Don’t let the name fool you: At times, the Orchestre National de Jazz doesn’t sound very much like a jazz orchestra at all on its new CD. Even though the four works (plus a short interlude) on the recording are composed, the prominent role given to improvisation, the slippery ebb and flow of musical incident, the eagerness to embrace popular idioms beyond jazz, and the bright, unsolemn, incisive sounds these instruments make mean this ensemble sounds like nothing so much as a jam band.

Of course, an orchestra can go places a jam band generally can’t, as in Anouar Brahem’s “Artefact,” featuring a hypnotic, lush duet between clarinet and the composer’s oud that nevertheless breaks into a more driven sound, with crackling electric guitar and pointed rhythms, later on.
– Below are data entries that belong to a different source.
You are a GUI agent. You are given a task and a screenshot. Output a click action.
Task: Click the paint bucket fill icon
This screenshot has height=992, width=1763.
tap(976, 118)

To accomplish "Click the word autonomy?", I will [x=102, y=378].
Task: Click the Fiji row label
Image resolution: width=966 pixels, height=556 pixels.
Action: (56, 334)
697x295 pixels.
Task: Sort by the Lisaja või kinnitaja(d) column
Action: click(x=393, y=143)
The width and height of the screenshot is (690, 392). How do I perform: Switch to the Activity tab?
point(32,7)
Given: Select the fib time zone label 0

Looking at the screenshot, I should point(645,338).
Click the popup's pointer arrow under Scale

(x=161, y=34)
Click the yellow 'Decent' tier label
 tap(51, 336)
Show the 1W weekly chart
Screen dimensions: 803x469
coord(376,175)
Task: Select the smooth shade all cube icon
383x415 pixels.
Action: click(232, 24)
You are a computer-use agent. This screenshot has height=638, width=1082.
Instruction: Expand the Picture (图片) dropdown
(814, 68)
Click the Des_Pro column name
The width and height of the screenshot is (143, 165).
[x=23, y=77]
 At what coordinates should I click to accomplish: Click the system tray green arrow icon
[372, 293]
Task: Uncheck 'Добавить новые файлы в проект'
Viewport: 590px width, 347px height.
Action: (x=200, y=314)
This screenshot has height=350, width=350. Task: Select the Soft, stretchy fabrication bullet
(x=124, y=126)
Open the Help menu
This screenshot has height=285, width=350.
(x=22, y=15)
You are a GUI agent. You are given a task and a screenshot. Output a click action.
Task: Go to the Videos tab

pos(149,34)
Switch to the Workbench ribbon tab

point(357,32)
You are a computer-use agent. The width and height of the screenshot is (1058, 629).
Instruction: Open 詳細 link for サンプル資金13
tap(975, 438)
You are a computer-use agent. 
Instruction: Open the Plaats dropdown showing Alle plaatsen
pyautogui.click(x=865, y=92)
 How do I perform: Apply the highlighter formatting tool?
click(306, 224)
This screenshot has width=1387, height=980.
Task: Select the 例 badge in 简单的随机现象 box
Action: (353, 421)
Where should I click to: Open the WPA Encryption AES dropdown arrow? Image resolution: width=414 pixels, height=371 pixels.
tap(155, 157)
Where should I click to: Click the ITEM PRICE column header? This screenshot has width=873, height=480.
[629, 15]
Gianluigi Trovesi’s “Sequenze Orfiche” romps through four variations on the prologue to Claudio Monteverdi’s opera Orfeo, including a finale that begins with a weird irregular stutter on the sousaphone, descends into a crowded riot and then allows the original theme to happily ascend from the texture.

Francois Jeanneau’s “Estramadure” hews the closest to what you’d expect from an Orchestre National de Jazz, as a sunny woodwind-and-solo strings evocation of the region in Spain yields to a smoky dance with a driving bass line, but Jeanneau nevertheless finds time for a cello solo full of tinny trills and an electric guitar distantly murmuring over bass protests and drum shuffles.

Orchestre music director Paolo Damiani contributes the least distinctive composition, but because the Orchestre players embrace whatever mode or rhythm they’re in with verve and virtuosity all through this disc, you barely even notice.